*Selected passage*.

>>>>>

Does anyone have any ideas of what a good specialty that has a slower pace and less of all this stuff would be?

Extended care home health puts forth only one patient, however, you have maximum contact with families, some of whom go way overboard with antagonism. You can control this by insisting that your agency only place you on night shift (family in bed), or on cases where the family members work away from the home, or otherwise are gone from the home, during your shift.

MaggieMaggie: Employee Health is really the best, I agree. No families and your patients are your coworkers.

Best job I ever worked.

Specializes in LTC, med/surg, hospice.

Endoscopy, Outpatient Radiology, Clinic nursing, Employee health, Occupational health, Surgical pre-assessment, Utilization management/review

Specializes in Nephrology, Peds, NICU, PICU, adult ICU.

There is less family interactions on nights, particularly if your facility has designated visiting hours but pace usually isn't any slower and you might have a larger patient load than during day shift.

Maybe look into an out-patient ambulatory care setting?

I had a professor in nursing school who said working oncology nursing at a cancer center was slow-paced. I have no oncology experience, so I don't know personally.

Specializes in 15 years in ICU, 22 years in PACU.

My experience with travel nursing is we call in a travel nurse when we're short staffed and already up to our elbows in alligators. So we were busy, busy, busy before you got here and expect you to bring your own roller skates!

The cliche "PACU is where burnt out ICU nurses go to die" has some validity. You are paid more for what you know rather than what you do. If I am really that busy for more than 20 minutes at a stretch there is sumtin up and I better get on it! I use my ICU experience to prevent rather than deal with crisis. Can't let that routine surgery turn into an ICU admission. Explaining that to upset family members makes for unsatisfactory survey scores.

<<<<<

Continue the nursing forum discussion about slower-paced specialties from where it stops.

*Data shown*.
>>>>>

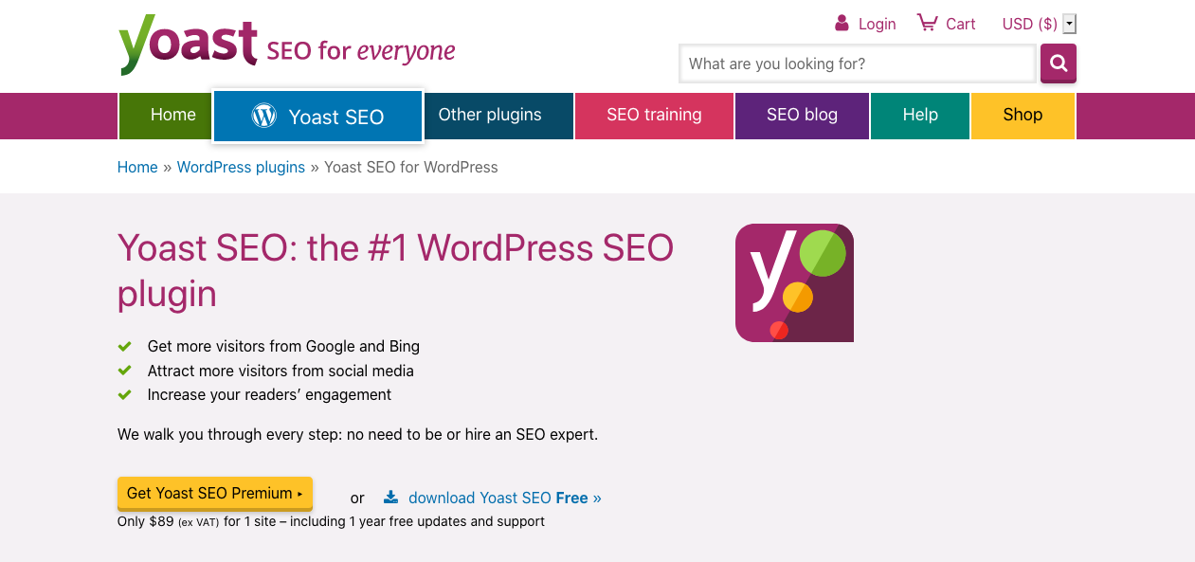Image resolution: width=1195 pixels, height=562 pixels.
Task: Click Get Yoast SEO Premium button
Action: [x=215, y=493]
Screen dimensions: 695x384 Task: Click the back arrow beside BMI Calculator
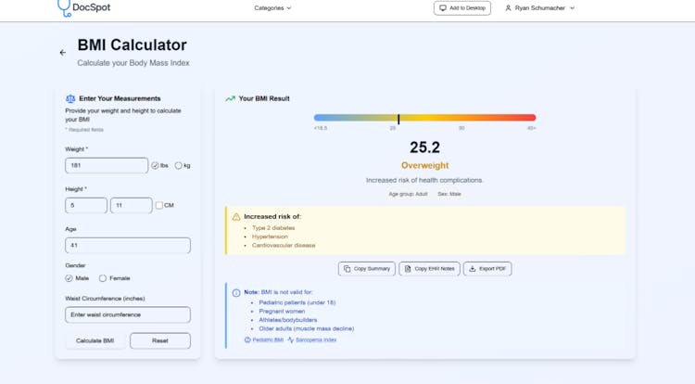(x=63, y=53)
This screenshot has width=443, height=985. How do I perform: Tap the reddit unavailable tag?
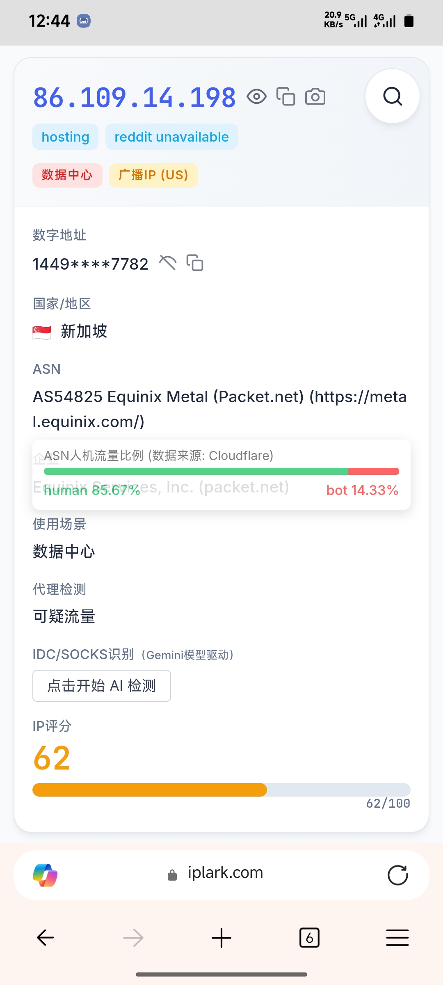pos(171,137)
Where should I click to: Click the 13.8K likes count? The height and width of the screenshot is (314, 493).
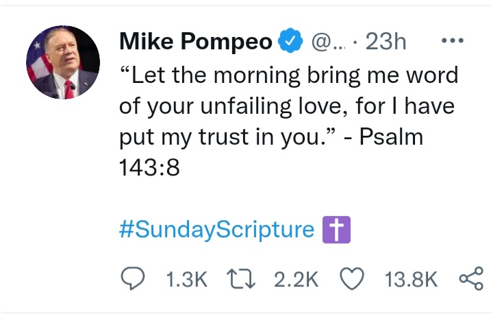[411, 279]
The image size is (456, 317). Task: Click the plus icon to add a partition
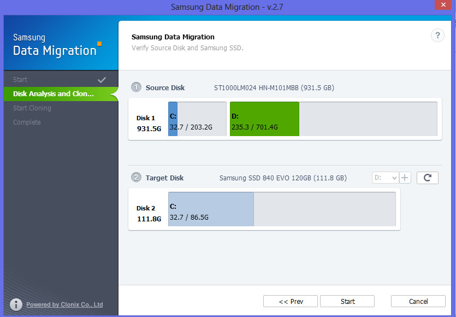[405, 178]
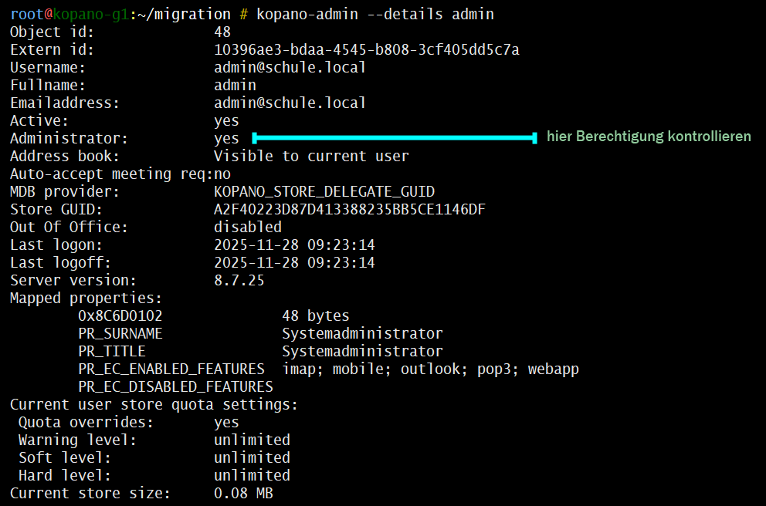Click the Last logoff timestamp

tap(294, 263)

<<<<<

*Task answer*.
If you're not adverse to taking call, that's where it really gets sweet. One patient at a time, two PACU nurses required to staff the unit and you get to wear hospital provided pajamas (scrubs), all for time and a half.

I had a professor in nursing school who said working oncology nursing at a cancer center was slow-paced. I have no oncology experience, so I don't know personally.

Oncology was one of the toughest places I worked. Pain meds, chemo, ports, precautions, families, emotions, vomit, diarrhea, PAIN MEDS, dressings, blood draws on crap veins and OH, did I mention the pain meds?

That being said, Onc nurses were some of the best I've ever worked with.

Specializes in Hospice Nursing.
Oncology was one of the toughest places I worked. Pain meds, chemo, ports, precautions, families, emotions, vomit, diarrhea, PAIN MEDS, dressings, blood draws on crap veins and OH, did I mention the pain meds?

That being said, Onc nurses were some of the best I've ever worked with.

Agree 100%. Did oncology for nine years and while it was the best experience as far as using my nursing skills, the pace almost killed me!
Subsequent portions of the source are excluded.